Change in Workplace Practices

COVID 19 has come with several changes in the workplace. Since its start many trends have come up, the following are examples of two major trends that have come up as a result of the COVID 19:

 

  • Working from Home

A survey by Gartner (2020) of 229 Human Resources (HR) departments showed that approximately one-half of the companies had more than 80% of their employees working from home during the early stages of the COVID-19 pandemic and estimated substantial long-term increases for remote work after the pandemic. The need for millions of workers to work from home in response to COVID-19 has accelerated recent remote work trends facilitated by the rise of connectivity and communication technologies. With this second wave of COVID 19 more and more employees will be working from home. Working from home will soon be the new normal for most companies come year-end.

 

  • Virtual Teams

COVID-19 has accelerated the expansion of virtual teams. Unlike working in a physical space, teams are having to work remotely, communicating via virtual platforms. According to Gartner, 74% of surveyed CFOs plan to keep part of their workforce permanently remote after the COVID-19 crisis. Both organizations and employees see opportunities and benefits from remote working including flexibility, increased productivity, and employee satisfaction. In an article by McKinsey, it is stated that several companies have already announced plans to shift to a hybrid or completely remote working model after the pandemic.

 

Tactics on managing virtual teams

This pandemic has most organizations operating in new scenarios where they are driven in an accelerated fashion to reshape how they work, engage with their people, and interact with and deliver services to their external and internal customers. Leaders all over the world are being forced to adopt more efficient and human-centric approaches to coaching, productivity, and management practice, quickly, to keep businesses operating efficiently.

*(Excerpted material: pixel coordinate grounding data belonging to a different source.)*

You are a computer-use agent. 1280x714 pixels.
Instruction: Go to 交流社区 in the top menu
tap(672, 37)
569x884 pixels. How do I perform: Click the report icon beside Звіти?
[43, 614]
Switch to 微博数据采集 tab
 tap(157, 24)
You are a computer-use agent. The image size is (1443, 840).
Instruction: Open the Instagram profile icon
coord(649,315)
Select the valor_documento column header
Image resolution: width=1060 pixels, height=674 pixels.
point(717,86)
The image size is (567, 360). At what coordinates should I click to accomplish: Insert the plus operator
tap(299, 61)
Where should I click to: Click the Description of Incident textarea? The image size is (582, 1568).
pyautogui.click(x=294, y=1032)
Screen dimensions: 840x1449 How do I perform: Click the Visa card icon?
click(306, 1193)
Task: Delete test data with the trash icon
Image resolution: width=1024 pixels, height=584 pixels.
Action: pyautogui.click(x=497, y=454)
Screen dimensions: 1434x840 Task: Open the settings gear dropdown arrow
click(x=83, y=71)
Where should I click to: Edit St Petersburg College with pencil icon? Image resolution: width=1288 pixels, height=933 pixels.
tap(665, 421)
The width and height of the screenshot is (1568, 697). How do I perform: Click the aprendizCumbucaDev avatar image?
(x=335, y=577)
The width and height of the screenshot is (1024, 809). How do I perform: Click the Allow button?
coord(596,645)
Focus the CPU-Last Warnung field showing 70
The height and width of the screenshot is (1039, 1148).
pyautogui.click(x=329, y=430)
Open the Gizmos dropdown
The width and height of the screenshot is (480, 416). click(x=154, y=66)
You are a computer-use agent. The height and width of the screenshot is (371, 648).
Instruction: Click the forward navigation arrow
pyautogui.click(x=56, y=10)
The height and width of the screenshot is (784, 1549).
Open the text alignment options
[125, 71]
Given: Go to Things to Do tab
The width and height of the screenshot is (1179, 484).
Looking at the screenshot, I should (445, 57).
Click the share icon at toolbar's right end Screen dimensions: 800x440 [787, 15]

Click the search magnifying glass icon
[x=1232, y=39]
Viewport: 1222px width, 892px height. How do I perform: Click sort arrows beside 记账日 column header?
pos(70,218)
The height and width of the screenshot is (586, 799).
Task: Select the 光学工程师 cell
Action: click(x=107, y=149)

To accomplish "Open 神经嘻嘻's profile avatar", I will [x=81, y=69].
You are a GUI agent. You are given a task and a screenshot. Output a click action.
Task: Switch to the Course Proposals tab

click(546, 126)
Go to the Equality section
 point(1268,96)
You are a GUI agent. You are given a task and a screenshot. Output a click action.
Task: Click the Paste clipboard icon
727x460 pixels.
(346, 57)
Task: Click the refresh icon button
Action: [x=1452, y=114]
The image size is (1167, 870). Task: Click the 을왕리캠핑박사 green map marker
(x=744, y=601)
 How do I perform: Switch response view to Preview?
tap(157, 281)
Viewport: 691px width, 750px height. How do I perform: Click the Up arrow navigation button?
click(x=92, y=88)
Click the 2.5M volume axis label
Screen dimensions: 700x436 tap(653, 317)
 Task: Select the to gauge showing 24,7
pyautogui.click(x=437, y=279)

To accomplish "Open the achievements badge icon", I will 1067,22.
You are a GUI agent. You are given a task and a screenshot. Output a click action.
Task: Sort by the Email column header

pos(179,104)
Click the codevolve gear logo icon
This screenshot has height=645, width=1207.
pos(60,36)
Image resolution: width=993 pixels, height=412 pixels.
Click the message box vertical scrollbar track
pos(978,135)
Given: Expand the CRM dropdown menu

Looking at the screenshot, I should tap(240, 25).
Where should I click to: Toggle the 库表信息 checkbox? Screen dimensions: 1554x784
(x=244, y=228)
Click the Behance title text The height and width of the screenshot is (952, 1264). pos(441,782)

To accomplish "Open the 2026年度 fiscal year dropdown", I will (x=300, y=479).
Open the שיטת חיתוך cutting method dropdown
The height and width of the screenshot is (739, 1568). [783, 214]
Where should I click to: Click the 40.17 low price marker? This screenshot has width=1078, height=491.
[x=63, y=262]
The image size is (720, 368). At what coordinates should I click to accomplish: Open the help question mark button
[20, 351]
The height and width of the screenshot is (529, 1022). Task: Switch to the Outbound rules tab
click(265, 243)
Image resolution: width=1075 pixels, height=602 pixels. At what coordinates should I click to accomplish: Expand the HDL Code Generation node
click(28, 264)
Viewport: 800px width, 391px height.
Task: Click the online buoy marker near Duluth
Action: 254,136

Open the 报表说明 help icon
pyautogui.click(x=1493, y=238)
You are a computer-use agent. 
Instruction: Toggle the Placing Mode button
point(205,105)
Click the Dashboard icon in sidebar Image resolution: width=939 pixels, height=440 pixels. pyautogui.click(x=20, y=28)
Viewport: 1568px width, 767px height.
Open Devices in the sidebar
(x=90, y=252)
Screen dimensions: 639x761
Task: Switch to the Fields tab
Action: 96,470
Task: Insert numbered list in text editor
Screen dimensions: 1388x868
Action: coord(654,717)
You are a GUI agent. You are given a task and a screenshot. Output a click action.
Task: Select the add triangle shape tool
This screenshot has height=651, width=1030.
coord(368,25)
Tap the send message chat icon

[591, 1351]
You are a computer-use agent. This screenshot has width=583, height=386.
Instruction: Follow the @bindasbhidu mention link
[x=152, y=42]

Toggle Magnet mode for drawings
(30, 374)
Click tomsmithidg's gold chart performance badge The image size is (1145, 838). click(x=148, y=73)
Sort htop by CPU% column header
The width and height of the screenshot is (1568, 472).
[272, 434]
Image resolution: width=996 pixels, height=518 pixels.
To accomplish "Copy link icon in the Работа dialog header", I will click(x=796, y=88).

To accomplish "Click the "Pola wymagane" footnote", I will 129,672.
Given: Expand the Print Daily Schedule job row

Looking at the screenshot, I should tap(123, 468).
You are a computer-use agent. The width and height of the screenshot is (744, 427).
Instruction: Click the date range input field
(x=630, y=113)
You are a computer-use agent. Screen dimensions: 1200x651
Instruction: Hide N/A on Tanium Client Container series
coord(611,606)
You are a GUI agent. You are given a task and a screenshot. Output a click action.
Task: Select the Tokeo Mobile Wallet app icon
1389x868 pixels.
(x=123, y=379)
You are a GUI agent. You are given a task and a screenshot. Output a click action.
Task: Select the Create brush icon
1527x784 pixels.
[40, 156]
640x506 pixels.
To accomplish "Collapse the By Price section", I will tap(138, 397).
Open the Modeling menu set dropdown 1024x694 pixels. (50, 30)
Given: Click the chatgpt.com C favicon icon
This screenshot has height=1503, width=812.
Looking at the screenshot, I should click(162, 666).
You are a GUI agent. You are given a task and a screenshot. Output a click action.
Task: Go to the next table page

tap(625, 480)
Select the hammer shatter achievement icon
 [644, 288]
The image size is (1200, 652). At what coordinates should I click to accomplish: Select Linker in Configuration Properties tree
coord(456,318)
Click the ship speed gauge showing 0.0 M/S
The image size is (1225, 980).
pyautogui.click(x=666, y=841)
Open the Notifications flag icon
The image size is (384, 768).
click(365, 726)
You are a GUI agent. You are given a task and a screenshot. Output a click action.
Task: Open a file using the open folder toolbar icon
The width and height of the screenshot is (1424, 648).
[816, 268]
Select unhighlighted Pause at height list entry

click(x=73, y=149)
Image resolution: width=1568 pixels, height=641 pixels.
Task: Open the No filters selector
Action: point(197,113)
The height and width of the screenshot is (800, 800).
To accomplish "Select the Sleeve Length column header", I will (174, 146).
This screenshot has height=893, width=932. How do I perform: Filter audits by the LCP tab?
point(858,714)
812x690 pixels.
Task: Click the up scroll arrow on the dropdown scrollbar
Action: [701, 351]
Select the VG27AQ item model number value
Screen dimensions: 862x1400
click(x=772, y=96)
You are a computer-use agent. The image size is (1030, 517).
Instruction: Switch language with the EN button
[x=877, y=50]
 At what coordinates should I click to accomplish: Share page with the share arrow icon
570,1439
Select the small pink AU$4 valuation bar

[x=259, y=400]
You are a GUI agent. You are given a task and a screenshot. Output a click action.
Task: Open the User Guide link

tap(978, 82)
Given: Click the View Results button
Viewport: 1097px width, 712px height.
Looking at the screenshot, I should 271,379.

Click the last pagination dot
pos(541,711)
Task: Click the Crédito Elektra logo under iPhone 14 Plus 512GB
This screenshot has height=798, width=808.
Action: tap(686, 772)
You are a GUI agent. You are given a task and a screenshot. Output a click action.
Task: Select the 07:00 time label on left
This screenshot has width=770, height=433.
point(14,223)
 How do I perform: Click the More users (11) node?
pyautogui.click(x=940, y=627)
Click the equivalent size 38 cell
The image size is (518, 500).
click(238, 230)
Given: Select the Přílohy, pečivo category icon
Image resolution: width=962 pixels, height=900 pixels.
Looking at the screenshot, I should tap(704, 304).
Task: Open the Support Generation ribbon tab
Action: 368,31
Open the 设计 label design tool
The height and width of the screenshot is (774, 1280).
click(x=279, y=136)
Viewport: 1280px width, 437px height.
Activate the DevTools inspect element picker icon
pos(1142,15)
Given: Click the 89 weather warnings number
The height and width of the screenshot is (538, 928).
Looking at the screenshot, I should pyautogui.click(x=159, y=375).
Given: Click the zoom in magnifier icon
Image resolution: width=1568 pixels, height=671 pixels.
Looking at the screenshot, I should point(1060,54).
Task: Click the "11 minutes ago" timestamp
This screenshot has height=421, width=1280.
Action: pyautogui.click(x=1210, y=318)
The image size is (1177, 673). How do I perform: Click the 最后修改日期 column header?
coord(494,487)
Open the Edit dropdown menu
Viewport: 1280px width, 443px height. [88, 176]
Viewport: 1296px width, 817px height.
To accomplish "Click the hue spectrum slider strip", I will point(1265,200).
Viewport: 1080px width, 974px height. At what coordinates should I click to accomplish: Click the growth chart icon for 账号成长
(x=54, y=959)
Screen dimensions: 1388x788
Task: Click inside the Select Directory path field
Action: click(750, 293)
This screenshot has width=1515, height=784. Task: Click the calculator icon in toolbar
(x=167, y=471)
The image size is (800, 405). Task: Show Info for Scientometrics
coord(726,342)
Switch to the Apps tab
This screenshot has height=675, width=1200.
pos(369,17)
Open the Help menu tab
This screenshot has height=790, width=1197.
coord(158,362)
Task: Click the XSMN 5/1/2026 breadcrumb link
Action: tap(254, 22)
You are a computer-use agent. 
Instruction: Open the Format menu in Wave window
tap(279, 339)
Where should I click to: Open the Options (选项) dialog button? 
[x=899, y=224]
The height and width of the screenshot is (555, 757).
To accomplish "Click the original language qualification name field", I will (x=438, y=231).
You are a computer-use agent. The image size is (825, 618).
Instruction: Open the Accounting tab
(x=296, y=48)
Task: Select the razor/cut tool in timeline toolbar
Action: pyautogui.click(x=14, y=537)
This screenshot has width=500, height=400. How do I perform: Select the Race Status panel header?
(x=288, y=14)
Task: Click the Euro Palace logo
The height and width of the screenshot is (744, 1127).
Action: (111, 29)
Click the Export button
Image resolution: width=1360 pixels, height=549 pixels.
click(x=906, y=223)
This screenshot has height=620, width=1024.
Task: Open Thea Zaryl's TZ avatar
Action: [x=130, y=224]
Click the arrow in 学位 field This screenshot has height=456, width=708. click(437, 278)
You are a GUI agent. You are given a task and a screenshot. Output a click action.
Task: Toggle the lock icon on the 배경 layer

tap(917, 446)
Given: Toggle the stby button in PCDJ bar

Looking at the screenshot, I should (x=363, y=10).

It goes without saying, virtual is not physical, and team connection and productivity will not automatically continue in a virtual world. Virtual teaming affords many benefits but presents a higher risk of misalignment and lack of collaboration, which may take a toll on team trust and employee engagement if not done right. But the truth is virtual working is here to stay and leaders need to take steps to make it work. In an article by Deloitte Denmark, the following are principles that leaders can make use of to lead virtual teams effectively:

 

Re-ignite team purpose & clarify roles
As a leader when managing virtual teams it is important to revisit your purpose and team roles as this will help drive direction and provide a sense of belonging. When managing virtual teams it is imperative to have an intentional, clear, and structured approach. As a leader it is important to ensure the following:

  • Ensure that your team knows its purpose both at a team level and at a project level. The purpose and principles you work by the need to be clear and well understood and well committed by all members.
  • In a virtual setup, some roles might become irrelevant and some might be missing. It is important to identify what roles are needed to deliver on your purpose.
  • Delegate to avoid being the bottleneck. Let go of control where you can and trusting your team members will deliver.

 

  1. Establish a new rhythm

The first 30 days as a virtual team will determine how you work together for as long as the team lasts. Make sure to deliberately decide what should and should not become a tradition for your team:

  • Encourage your team to be creative
  • Ensure you have regular team meetings or check-in and make these recurrent activities as they are key in making your team deliver on its purpose.
  • If virtual working is something new to your team then awkwardness is bound to happen, embrace it, laugh about it even! Your team will get used to it.
  1. Track capacity & progress

Awareness of your team’s individual and collective capacity and having a continuous overview of task progression is key to engagement and productivity. However, getting it right requires extreme discipline and consistent use of technology.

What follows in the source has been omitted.